ТЕКСТ ДЛЯ ЧТЕНИЯ
---+---
Эти «хранители» истинны, исчерпали весь свой запас различных идеологических трюков и обманных обещаний. Теперь они пытаются оправдать свои действия построением нового государства – правового, и обещают поставить в управлении компетентного чиновника. О правовом государстве уже достаточно сказано, чтобы еще раз опровергать эту ахинею. Идея же просвещенного управления, компетентного чиновника, в сущности, является идеей просвещенного монарха, трансформированной через головы государственных чиновников, на современную почву. Говоря о просвещенном управлении, они не в состоянии понять, что критерием подбора кадров, в данной системе, служит не компетентность, а преданность интересам стоящих у власти. Как видно из случая, произошедшего в Свердловске весной 1979 года, компетентная комиссия стремилась не выяснить все обстоятельства произошедшего, чтобы избежать гибели людей и привлечь к ответственности виновных, а скрыть правду от народа. Удивительно то, что эти скудные мысли излагаются серьезно, с претензией на глубину, и не вызывают смеха у окружающих. Только тогда, когда непосредственные производители станут реально распоряжаться продуктами своего труда и участвовать в государственном строительстве, только тогда они подберут нужных специалистов, доказавших свою компетентность в практической жизни.
---+---
ДАННЫЕ ДЛЯ ОБРАБОТКИ
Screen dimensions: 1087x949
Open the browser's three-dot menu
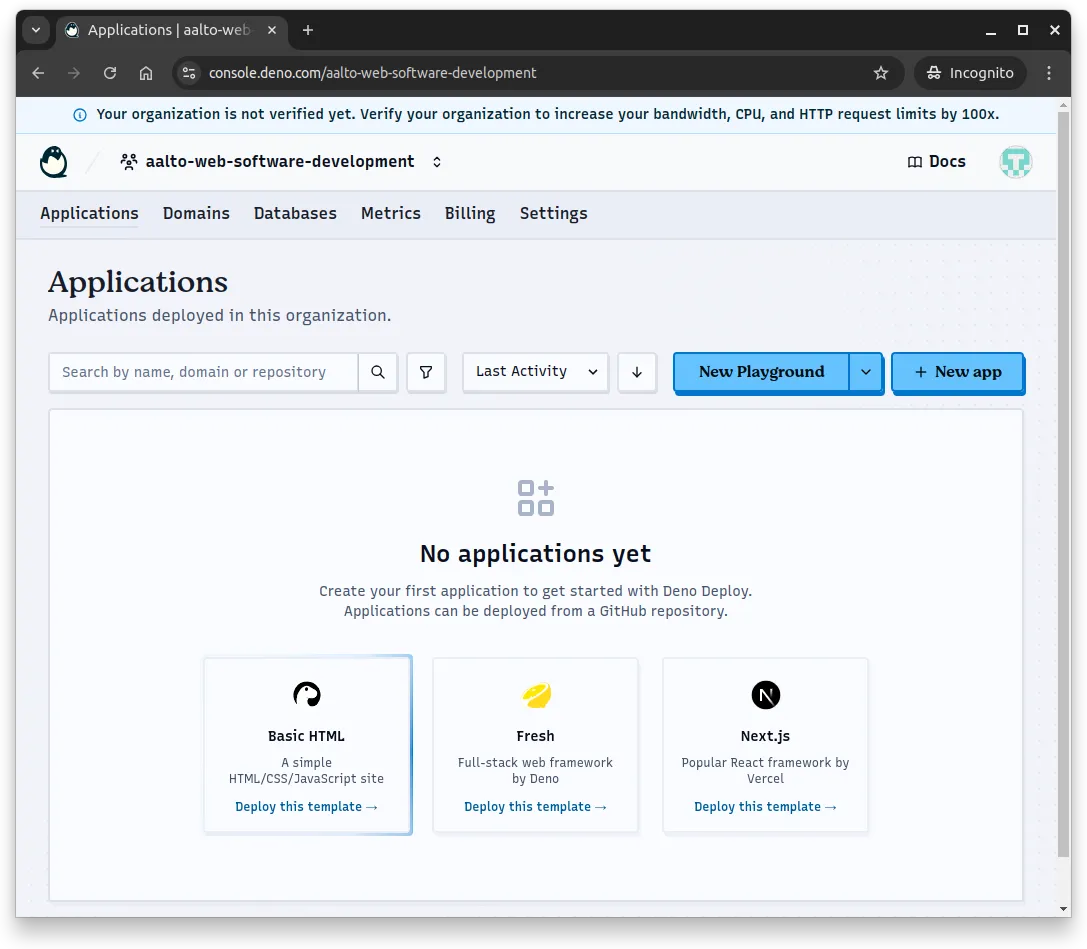point(1048,72)
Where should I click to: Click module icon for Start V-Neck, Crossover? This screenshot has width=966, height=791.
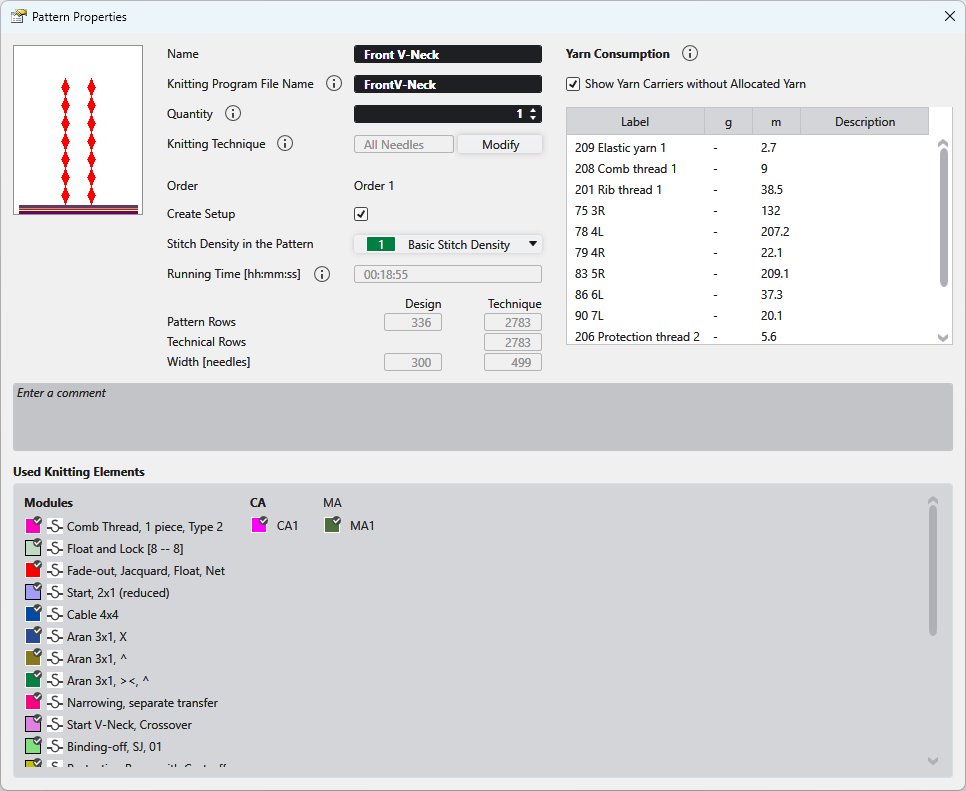tap(56, 725)
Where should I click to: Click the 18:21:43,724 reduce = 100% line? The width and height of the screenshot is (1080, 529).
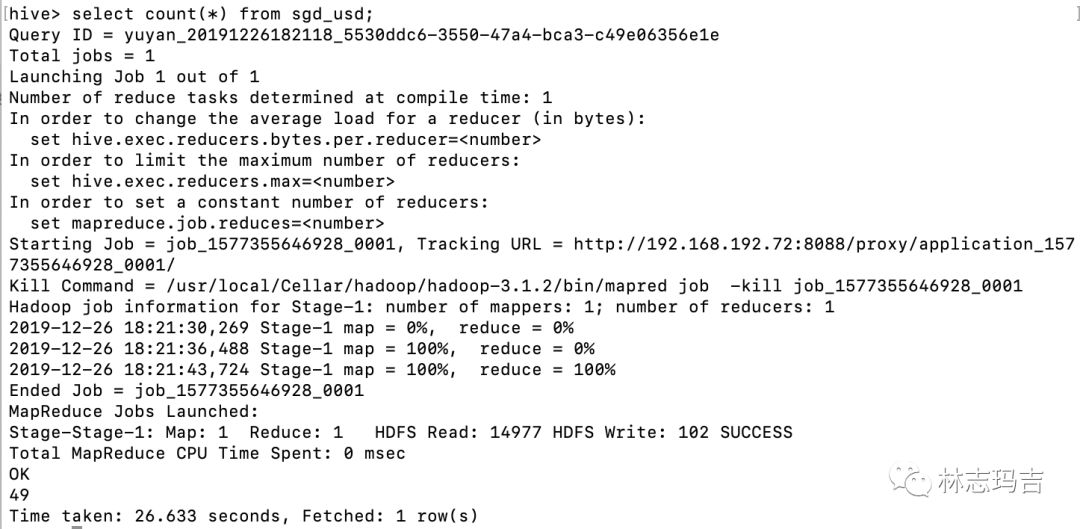point(312,370)
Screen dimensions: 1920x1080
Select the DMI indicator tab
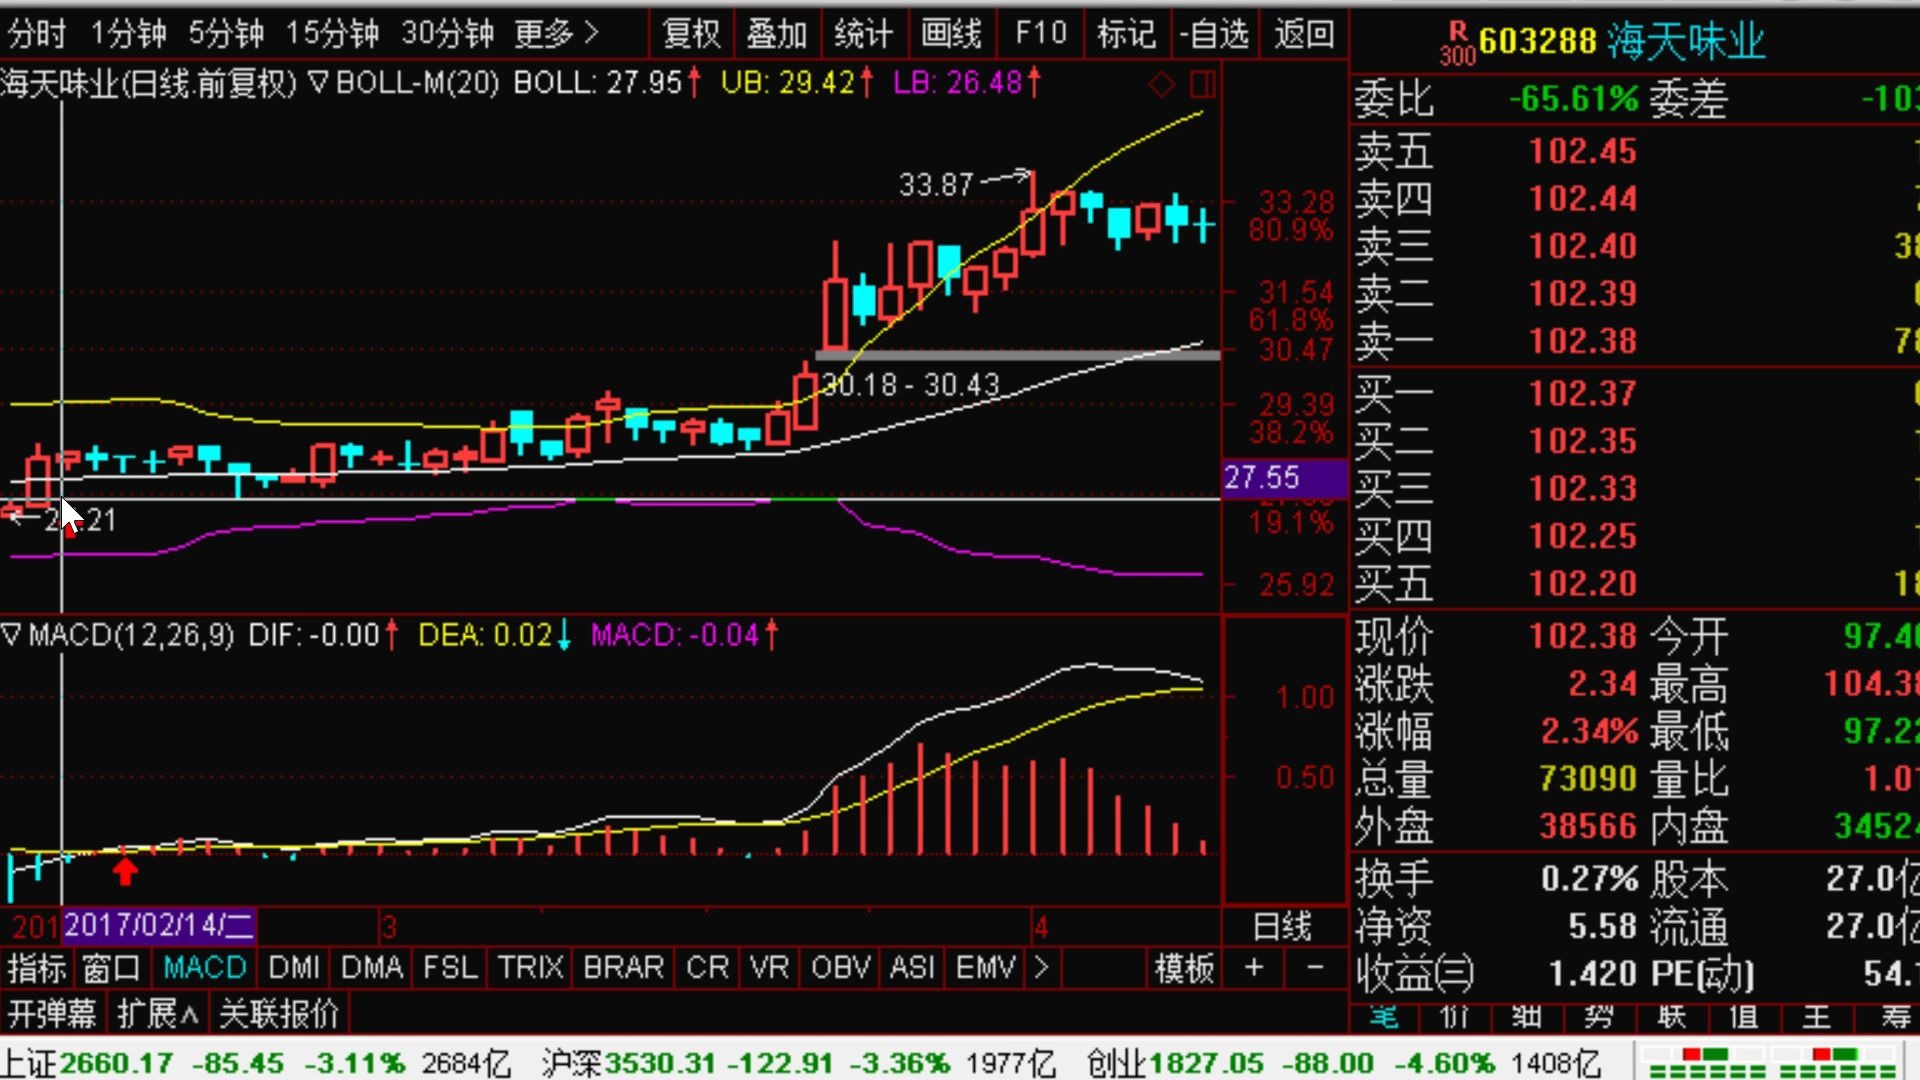(294, 967)
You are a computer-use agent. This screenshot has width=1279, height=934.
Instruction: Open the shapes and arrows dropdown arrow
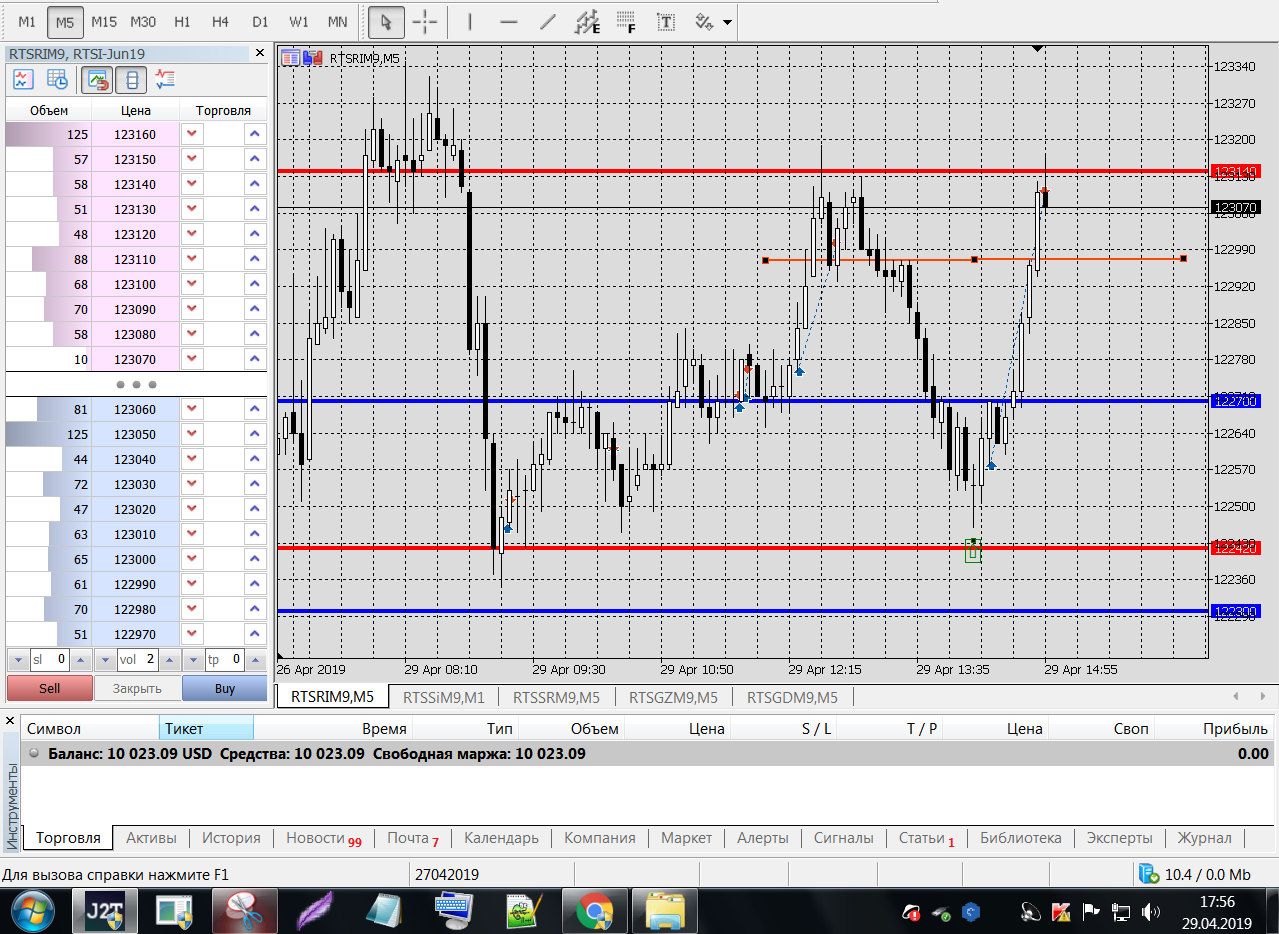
---+---
ЗАДАЧИ ДЛЯ РЕШЕНИЯ
1: Выпишите по порядку все словоформы с корнем «компетент», которые встречаются в тексте для чтения, включая повторы.
2: Преобразуйте записи, начиная со строки, где есть «Where should I click to: Click the», и до конца записей в список строк JSON: по одному элементу на строку, без пустых строк. Изображения в ответ не включайте.
Текст и записи взяты из разных источников.

ПОЛНЫЕ РЕШЕНИЯ
1: компетентного, компетентного, компетентность, компетентная, компетентность

2:
[
  "Where should I click to: Click the 18:21:43,724 reduce = 100% line? The width and height of the screenshot is (1080, 529).",
  "point(312,370)",
  "Screen dimensions: 1920x1080",
  "Select the DMI indicator tab",
  "(294, 967)",
  "You are a computer-use agent. This screenshot has width=1279, height=934.",
  "Instruction: Open the shapes and arrows dropdown arrow"
]